The document indicates that Circle’s revenue for 2024 is projected to be $1.67 billion, a year-on-year increase of 16%. Its net income for the previous year was $155.6 million, down 41.8% compared to 2023, while in 2022 it recorded a net loss of $761.7 million. Dragonfly Capital partner Omar Kanji believes that, based on the data in the document, there is nothing particularly impressive, and it is difficult to understand how Circle’s IPO could be priced at a $5 billion valuation; overall, it feels more like Circle is trying to seize the last opportunity to raise funds before stronger competitors enter the market and secure more liquidity.
On the other hand, the document also shows that Circle paid nearly $908 million to its primary distribution partner, Coinbase, in 2024 to circulate USDC on the cryptocurrency exchange. Agora CEO Nick van Eck pointed out that this enormous cost means “Coinbase is making more money from USDC than Circle.” VanEck Digital Asset Research Director Matthew Sigel stated that the high costs partly explain why Circle’s revenue increased in 2024, while its EBITDA (Earnings Before Interest, Taxes, Depreciation, and Amortization), pre-tax profit, and net income declined.
The document reveals that over 99% of Circle’s revenue last year came from its stablecoin reserves. The company generates some revenue by holding interest-bearing treasury bills. Circle also holds $6.2 million in Bitcoin, $5.6 million in Sui, and over $3.3 million in Ethereum, while also holding Sei, Aptos, and Optimism.

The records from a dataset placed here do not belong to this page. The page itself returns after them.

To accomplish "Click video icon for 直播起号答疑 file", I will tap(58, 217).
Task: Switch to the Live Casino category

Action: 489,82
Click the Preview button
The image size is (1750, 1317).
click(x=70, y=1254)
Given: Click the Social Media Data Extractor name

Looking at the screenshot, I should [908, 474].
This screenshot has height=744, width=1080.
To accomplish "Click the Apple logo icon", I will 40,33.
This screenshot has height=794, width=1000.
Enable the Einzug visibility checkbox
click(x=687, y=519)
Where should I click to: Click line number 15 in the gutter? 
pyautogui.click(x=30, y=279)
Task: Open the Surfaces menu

The company previously attempted to go public in 2021 through a special purpose acquisition company (SPAC) merger but abandoned the effort in December 2022; it again attempted to go public in January 2024 by submitting confidential documents to the SEC. Reports indicate that cryptocurrency exchange Kraken and blockchain security company BitGo are also among the industry participants planning to go public this year or early 2026.